- **Directions for this task**: Can you quote the records starting with the line that contains "Given: Click the lock" and going on through the line that contains "pos(1552,413)", both lines included, and nothing else?
##### Dataset rows
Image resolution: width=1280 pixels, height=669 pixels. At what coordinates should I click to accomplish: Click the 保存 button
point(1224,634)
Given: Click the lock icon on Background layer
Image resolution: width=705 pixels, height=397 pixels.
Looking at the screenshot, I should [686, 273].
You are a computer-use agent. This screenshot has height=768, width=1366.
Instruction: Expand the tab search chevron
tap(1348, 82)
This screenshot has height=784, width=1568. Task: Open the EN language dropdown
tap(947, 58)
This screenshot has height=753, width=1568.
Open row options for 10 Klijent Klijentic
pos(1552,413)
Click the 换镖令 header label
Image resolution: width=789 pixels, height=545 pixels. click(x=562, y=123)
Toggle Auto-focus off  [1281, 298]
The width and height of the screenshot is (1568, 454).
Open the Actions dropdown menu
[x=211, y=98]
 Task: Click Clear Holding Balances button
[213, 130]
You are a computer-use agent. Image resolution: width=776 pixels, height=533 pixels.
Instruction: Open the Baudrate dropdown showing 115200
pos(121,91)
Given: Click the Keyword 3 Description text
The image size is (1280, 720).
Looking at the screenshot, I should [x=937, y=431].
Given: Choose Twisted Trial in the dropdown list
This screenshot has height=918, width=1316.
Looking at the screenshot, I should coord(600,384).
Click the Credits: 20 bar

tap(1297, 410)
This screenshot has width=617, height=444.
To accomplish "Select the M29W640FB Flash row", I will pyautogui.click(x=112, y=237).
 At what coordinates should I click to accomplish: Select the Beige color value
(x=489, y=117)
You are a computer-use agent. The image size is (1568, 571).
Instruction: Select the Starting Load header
##########
- **Written response**:
Given: Click the lock icon on Background layer
Image resolution: width=705 pixels, height=397 pixels.
Looking at the screenshot, I should [686, 273].
You are a computer-use agent. This screenshot has height=768, width=1366.
Instruction: Expand the tab search chevron
tap(1348, 82)
This screenshot has height=784, width=1568. Task: Open the EN language dropdown
tap(947, 58)
This screenshot has height=753, width=1568.
Open row options for 10 Klijent Klijentic
pos(1552,413)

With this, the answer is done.